(Beginning of Records supplied)

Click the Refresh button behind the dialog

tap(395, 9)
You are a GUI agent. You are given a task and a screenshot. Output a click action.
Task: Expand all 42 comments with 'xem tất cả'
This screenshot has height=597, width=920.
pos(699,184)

(End of Records supplied)

## Exercise objective
Output the full listing exactly as given.

## Reply
Click the Refresh button behind the dialog

tap(395, 9)
You are a GUI agent. You are given a task and a screenshot. Output a click action.
Task: Expand all 42 comments with 'xem tất cả'
This screenshot has height=597, width=920.
pos(699,184)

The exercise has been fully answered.